Spatio-temporal studying of plains cover in Dezful city based on temperature changes, land use and vegetation using remote sensing

Authors

1 Department of Remote Sensing and GIS, Faculty of Geography, University of Tehran

2 Department of Remote Sensing and Geographic Information System, Faculty of Geography. University of Tehran. Tehran. Iran

Abstract

Urbanization and the increase of impermeable materials cause significant changes in the thermal properties of the region, which leads to the creation of urban thermal islands, on the other hand, the change of use caused by human activities leads to adverse effects on the region's environment. Plains areas are a clear example of these phenomena. The purpose of this study is to analyze the spatial and temporal changes of land use/land cover and its effects on the surface temperature of the plains of Dezful city. Landsat images in 2000-2020 were used to analyze the changes of (LU/LC) and its thermal bands to investigate LST using remote sensing techniques. Significant changes in land use were observed in this fertile plain during the study period. The highest percentage of land use change was related to the change of barren to agriculture and gardening, the second percentage land use change of water use to agriculture and gardening.

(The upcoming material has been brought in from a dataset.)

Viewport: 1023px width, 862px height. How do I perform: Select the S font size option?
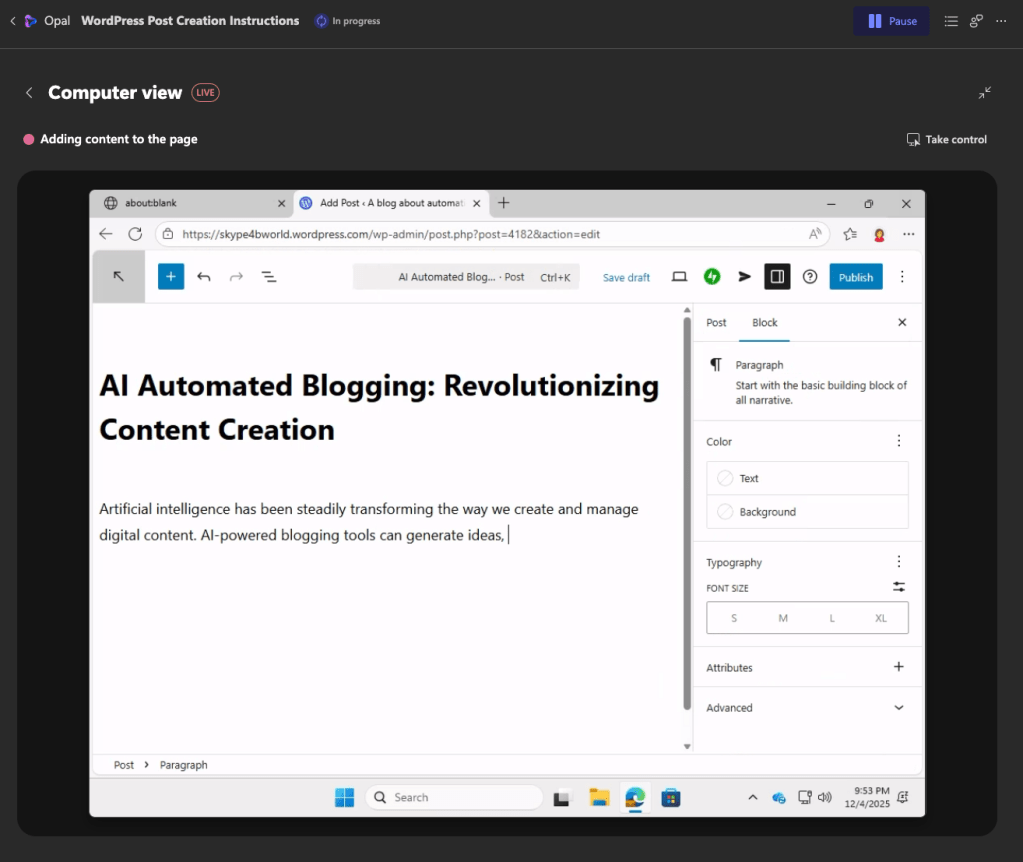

During the monitoring period of 151,189, water areas decreased to half of 66,712 hectares. urban areas increased almost twice from 97,462 to 174,713. The Land surface temperature has increased during the monitoring period, the average temperature has increased in all classes of land use, but temperature increase in urban and barren classes are more than agricultural and gardening classes. The vegetation cover index increased during the monitored period, but this increase was not enough to prevent the temperature increase.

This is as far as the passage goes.